BAHÇEMİZE NÜKLEER SANTRAL

BAHÇEMİZE NÜKLEER SANTRAL

İlk defa 1946 yılında ABD’de Enrico Fermi tarafından deneysel amaçlarla bir nükleer reaktör geliştirildi ve bu teknoloji ile elektrik üretilebileceği ortaya koyuldu. Nükleer enerji reaktörleri de bildiğimiz kömür ve doğalgaz santralleri gibi suyu ısıtır, ısınan bu suyun buharı ile elektrik üreten büyük türbinlerin pervanelerini çevrilir, bu çevrimden elektrik enerjisi üretilir. Nükleer reaktörlerin küçük odacıklarında, zenginleştirilmiş uranyum çubukları nükleer tepkimeye sokulur, ortaya çıkan ısı büyük miktarda su ile soğutulup, bu suyun buharlaşması ile elektrik üretilir.

 

Enrico Fermi'nin reaktörü sonrasında, ilk elektrik üreten nükleer santral 1951 yılında ABD’de kuruldu, bu santral de deneysel amaçlarla kurulmuştu. Ticari amaçlı nükleer enerji santrali ilk defa 1956 yılında 60 mw gücünde İngiltere'de kuruldu. Günümüzde 3+1 bir evin elektrik alt yapısı ortalama 11 kw üzerine kurulu olduğu düşünüldüğünde 60 mw= 60.000 kw üzerinden büyük bir ihtiyacı karşıladığı görülebilir.

Çalışmanın Amacı: Nükleer santral yazısında "İlk defa 1946" sözleriyle başlayıp "ile elektrik üretilir." sözlerine kadar giden kısmı yeniden yaz. Bunu yaparken "uranyum" sözünü "toryum" ile değiştir.

Verilen Malzeme:
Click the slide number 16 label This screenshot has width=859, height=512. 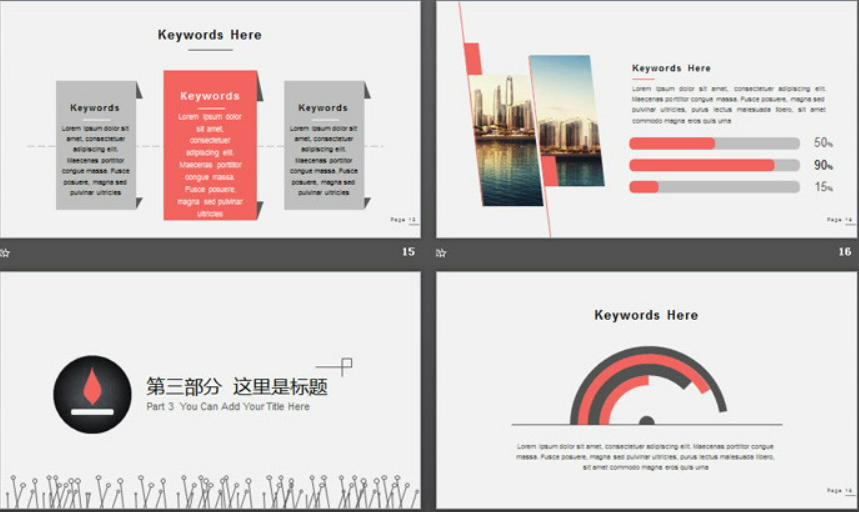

Çözüm:
İlk defa 1946 yılında ABD’de Enrico Fermi tarafından deneysel amaçlarla bir nükleer reaktör geliştirildi ve bu teknoloji ile elektrik üretilebileceği ortaya koyuldu. Nükleer enerji reaktörleri de bildiğimiz kömür ve doğalgaz santralleri gibi suyu ısıtır, ısınan bu suyun buharı ile elektrik üreten büyük türbinlerin pervanelerini çevrilir, bu çevrimden elektrik enerjisi üretilir. Nükleer reaktörlerin küçük odacıklarında, zenginleştirilmiş toryum çubukları nükleer tepkimeye sokulur, ortaya çıkan ısı büyük miktarda su ile soğutulup, bu suyun buharlaşması ile elektrik üretilir.